→ **Task input**:
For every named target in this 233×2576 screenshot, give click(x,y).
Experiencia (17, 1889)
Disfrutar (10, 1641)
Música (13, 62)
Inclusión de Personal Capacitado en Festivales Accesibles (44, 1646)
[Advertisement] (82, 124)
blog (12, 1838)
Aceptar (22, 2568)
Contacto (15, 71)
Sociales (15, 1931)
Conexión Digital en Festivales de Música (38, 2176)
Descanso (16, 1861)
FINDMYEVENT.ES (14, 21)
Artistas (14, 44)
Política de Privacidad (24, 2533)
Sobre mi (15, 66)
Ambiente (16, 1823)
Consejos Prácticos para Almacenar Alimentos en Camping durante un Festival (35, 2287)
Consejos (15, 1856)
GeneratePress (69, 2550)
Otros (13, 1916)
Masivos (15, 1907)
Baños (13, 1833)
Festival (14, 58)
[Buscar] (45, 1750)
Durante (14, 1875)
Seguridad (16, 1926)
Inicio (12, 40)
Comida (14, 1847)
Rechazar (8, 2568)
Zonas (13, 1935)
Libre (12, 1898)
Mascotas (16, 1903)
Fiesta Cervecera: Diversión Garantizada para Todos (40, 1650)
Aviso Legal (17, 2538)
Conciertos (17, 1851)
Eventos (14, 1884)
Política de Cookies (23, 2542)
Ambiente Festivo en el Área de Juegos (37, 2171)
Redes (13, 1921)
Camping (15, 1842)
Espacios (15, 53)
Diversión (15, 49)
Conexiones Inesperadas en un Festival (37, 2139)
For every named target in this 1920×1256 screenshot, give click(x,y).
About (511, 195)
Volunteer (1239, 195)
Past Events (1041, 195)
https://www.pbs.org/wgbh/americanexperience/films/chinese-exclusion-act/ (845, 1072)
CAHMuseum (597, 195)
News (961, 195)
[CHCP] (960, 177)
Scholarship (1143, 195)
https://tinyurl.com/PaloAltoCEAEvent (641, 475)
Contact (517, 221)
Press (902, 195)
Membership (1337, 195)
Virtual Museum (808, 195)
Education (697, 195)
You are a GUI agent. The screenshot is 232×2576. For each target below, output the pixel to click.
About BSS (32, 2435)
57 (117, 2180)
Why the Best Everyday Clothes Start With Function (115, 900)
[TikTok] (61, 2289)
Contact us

→ **Work to be completed**: If the string "Camping" appears in a line of the entries, report the line.

→ **Response**:
Consejos Prácticos para Almacenar Alimentos en Camping durante un Festival (35, 2287)
Camping (15, 1842)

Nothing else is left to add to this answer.